Italian painter. He was a follower of Lodovico Carracci, creating a more rigid yet at times powerfully expressionist style in response to the master's emotionalism. His closeness to his teacher can be seen in the early fresco, Lamentation (1600-02; oratory of San Colombano, Bologna), and in the Flagellation that forms part of the Mysteries of the Rosary (San Domenico, Bologna) traditionally attributed to Lodovico himself.
Later Garbieri painted the Stoning of St Stephen (Pinacoteca Nazionale, Bologna), the scenes from the Life of Jacob (1606-14; Bologna, Santa Maria della PietĂ ) and the scenes from the Life of St Carlo Borromeo (1611; San Paolo Maggiore, Bologna), in which Lodovico's classicism is transformed into a stiffer academicism. The harsh, austere style of these works, which include striking nocturnal scenes, movingly evokes the world of the poor; they were perhaps indebted to the painter's contacts with Caravaggio, both through his awareness of Lionello Spada and through direct knowledge of Caravaggio's Incredulity of St Thomas (untraced), which was then in the Lambertini house in Bologna and which Garbieri copied.

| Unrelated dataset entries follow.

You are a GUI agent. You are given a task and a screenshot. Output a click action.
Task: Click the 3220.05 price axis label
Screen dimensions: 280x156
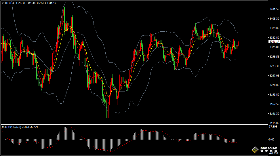pyautogui.click(x=274, y=85)
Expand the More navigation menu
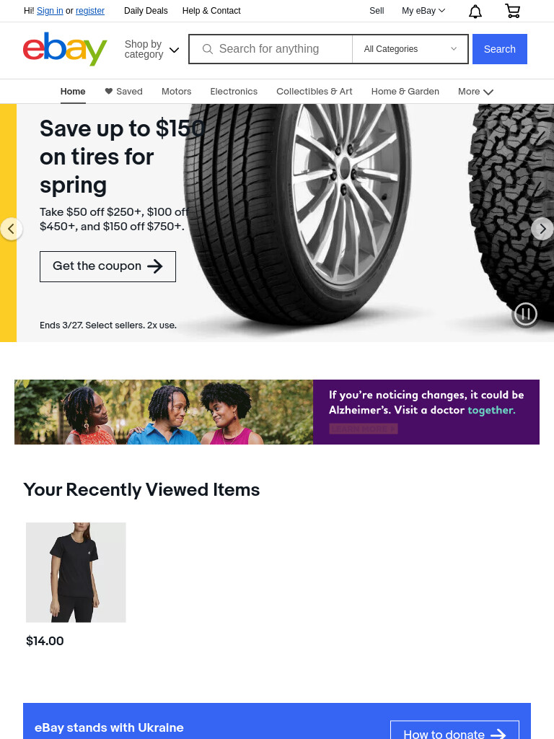 475,92
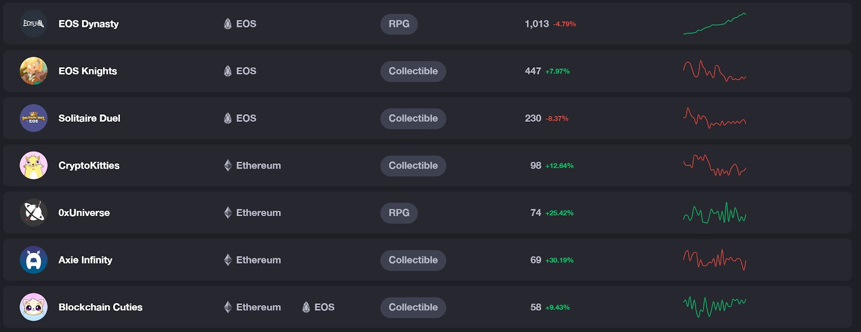Select the RPG tag on 0xUniverse
The height and width of the screenshot is (332, 861).
(399, 213)
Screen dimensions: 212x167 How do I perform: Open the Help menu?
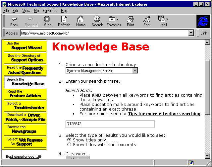coord(65,11)
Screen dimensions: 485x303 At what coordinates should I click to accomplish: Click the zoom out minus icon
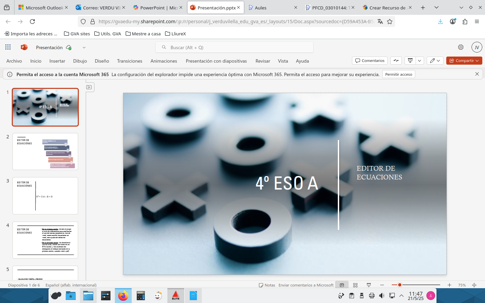pos(382,285)
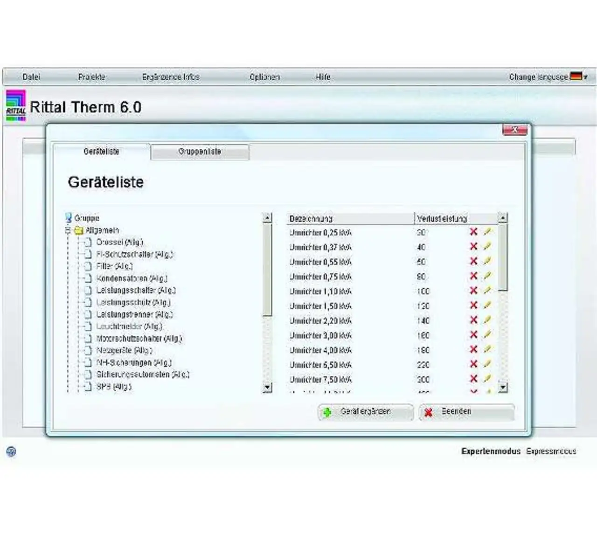597x555 pixels.
Task: Switch to Expressmodus
Action: point(551,451)
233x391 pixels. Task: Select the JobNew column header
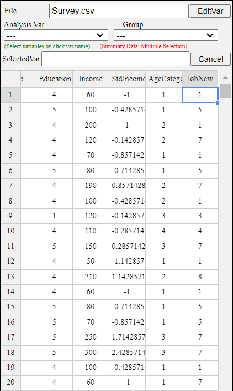(x=200, y=79)
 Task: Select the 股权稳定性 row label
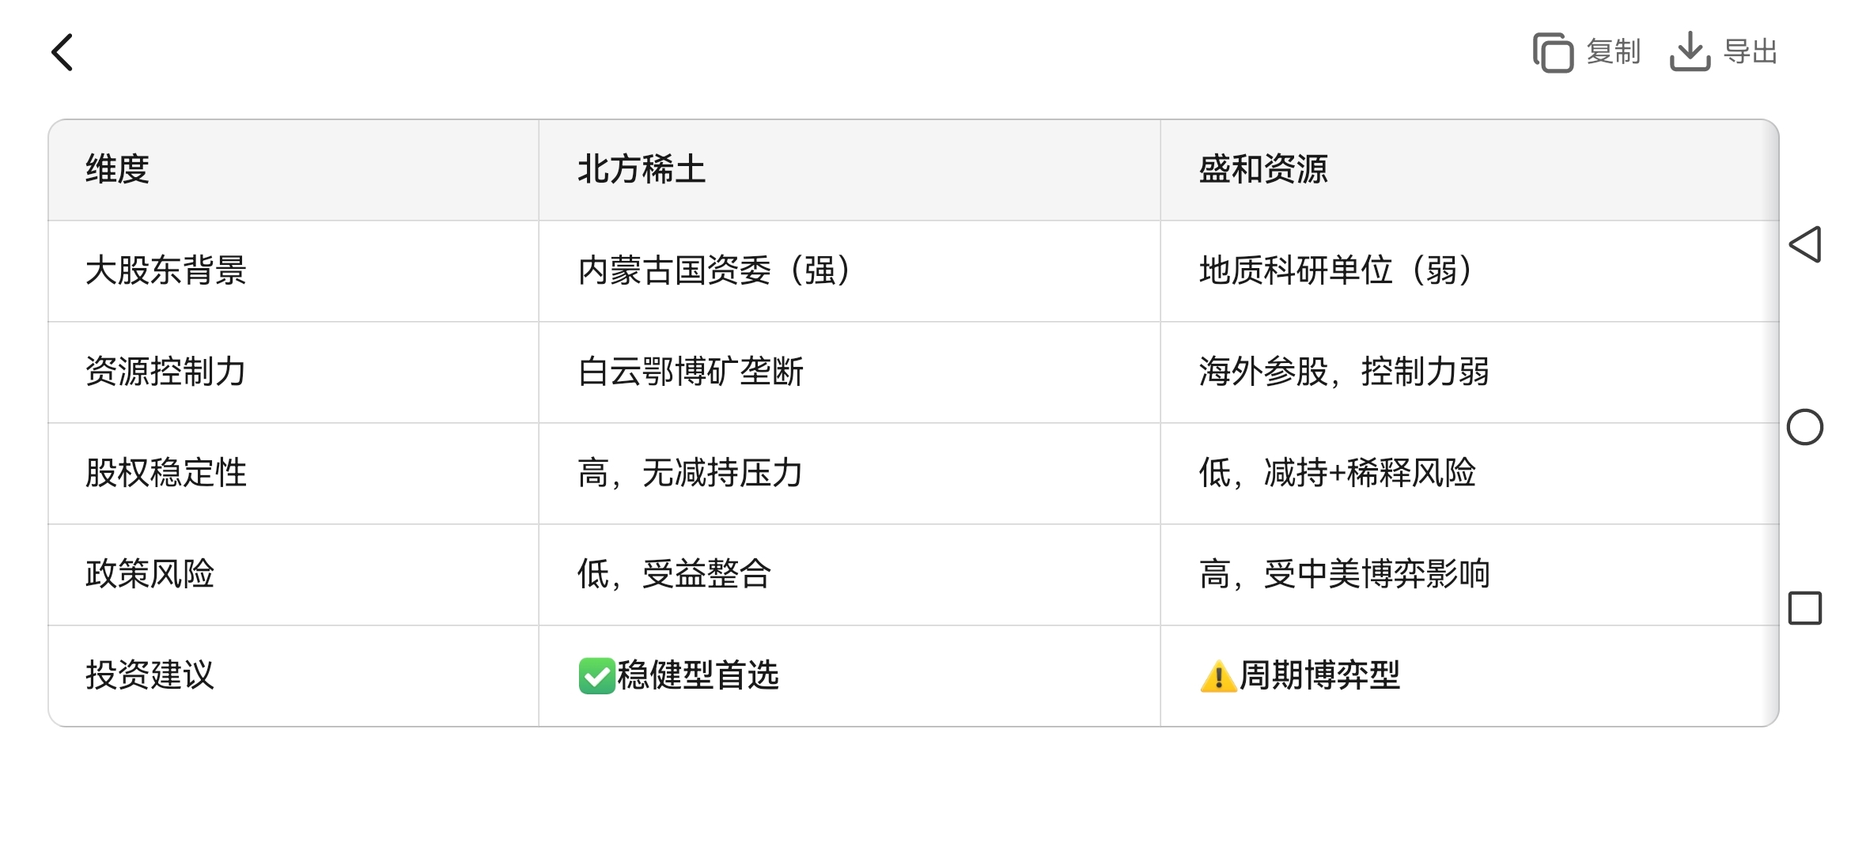[x=166, y=473]
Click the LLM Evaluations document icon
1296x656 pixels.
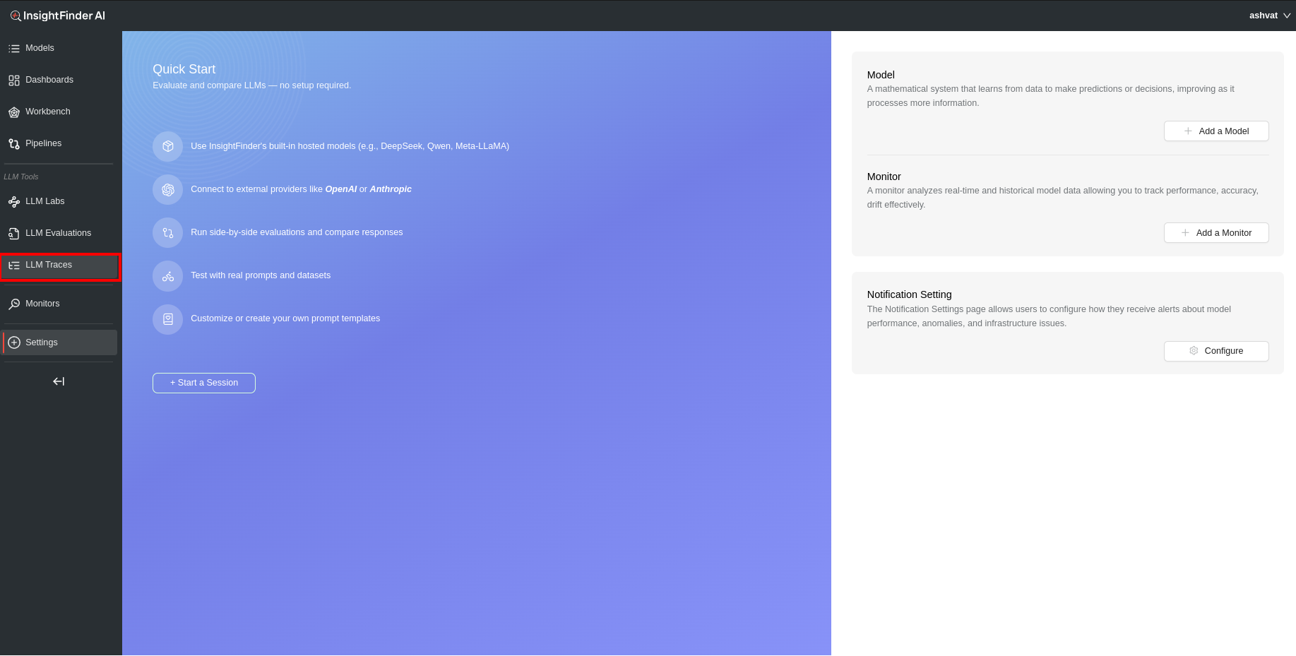tap(14, 234)
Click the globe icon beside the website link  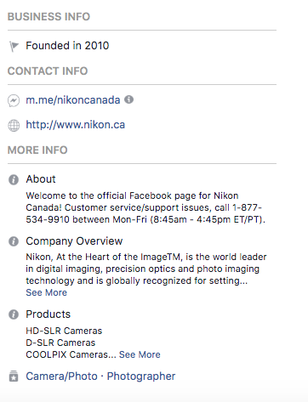(x=14, y=126)
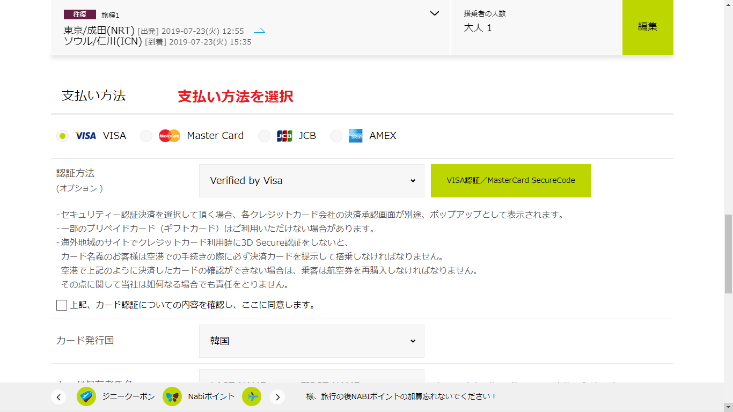The height and width of the screenshot is (412, 733).
Task: Select the JCB radio button
Action: point(264,136)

With his nocturnal scenes of the Deposition and the Entombment (San Antonio Abate, Milan), painted after a visit to Loreto in 1609, he created deeply moving works of true expressive power, which are among the finest Emilian paintings of that period. His style softened in his later years, as in the Healing of the Blind Man (Galeria Pallavicini, Rome). His bright clear light is reminiscent of Giovanni Lanfranco and Sisto Badalocchio's reinterpretation of Correggio's style, as, for example, in the Adoration of the Shepherds (Santo Stefano, Imola), and in the scenes from the Life of the Virgin (1613-14; San Bartolomeo, Modena). But later, in the scenes from the Life of St Felicity (1613-26; San Maurizio, Mantua) and in the Circe (Pinacoteca Nazionale, Bologna), his tense, rhetorical style brings new dramatic power to the stylistic inheritance of Lodovico Carracci.